» **Supplied entries**
■ ■ ■ ■ ■

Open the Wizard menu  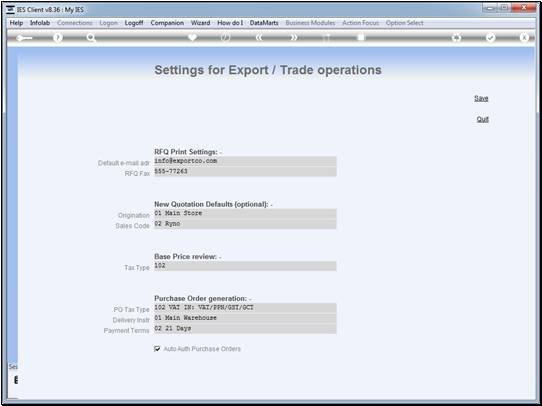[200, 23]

■ ■ ■ ■ ■

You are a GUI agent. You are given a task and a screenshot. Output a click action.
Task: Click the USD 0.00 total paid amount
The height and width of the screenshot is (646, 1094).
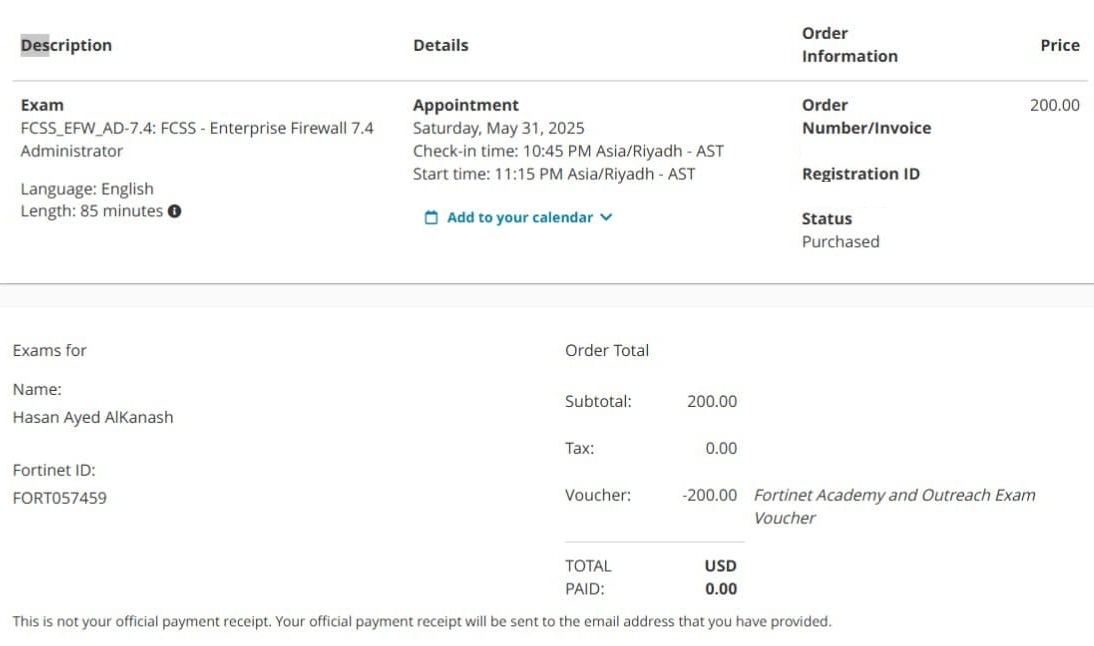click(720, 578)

■ ■ ■ ■ ■

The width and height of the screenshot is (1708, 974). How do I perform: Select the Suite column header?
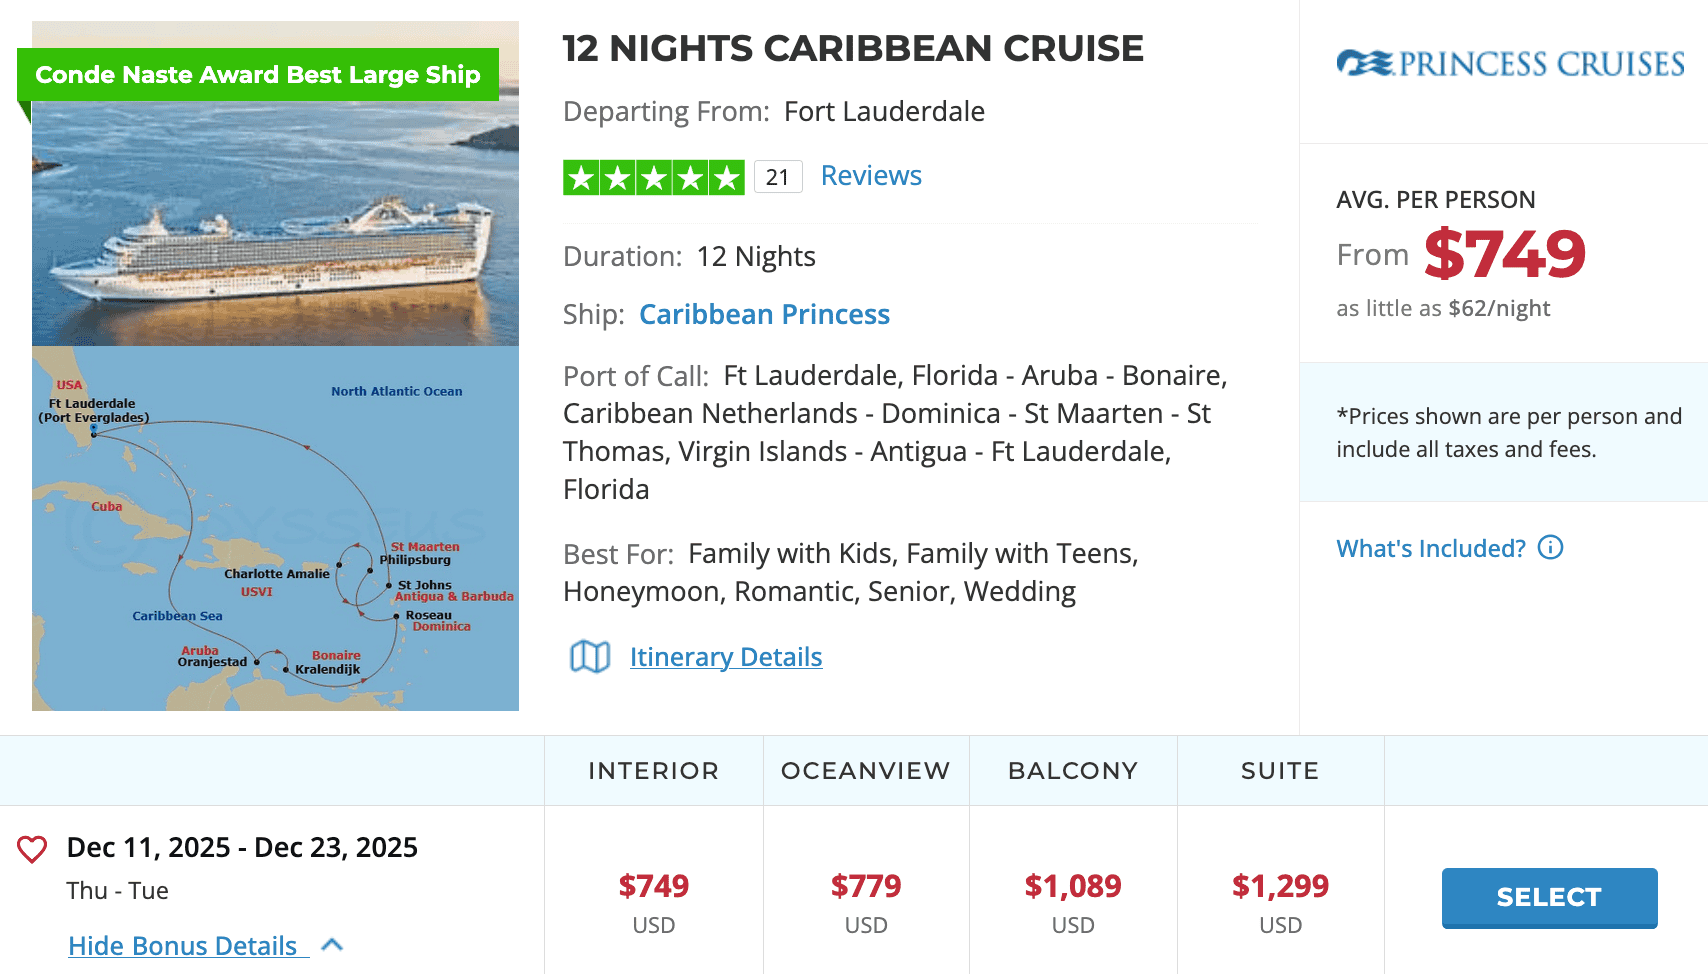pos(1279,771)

■ ■ ■ ■ ■

» **Exercise aim**
Could you present the lines of the records from the one containing "The width and" through the one containing "pos(1279,771)", inclusive, as a numbered list, skipping blank lines and leaving out the pictures?

» **Worked solution**
1. The width and height of the screenshot is (1708, 974). How do I perform: Select the Suite column header?
2. pos(1279,771)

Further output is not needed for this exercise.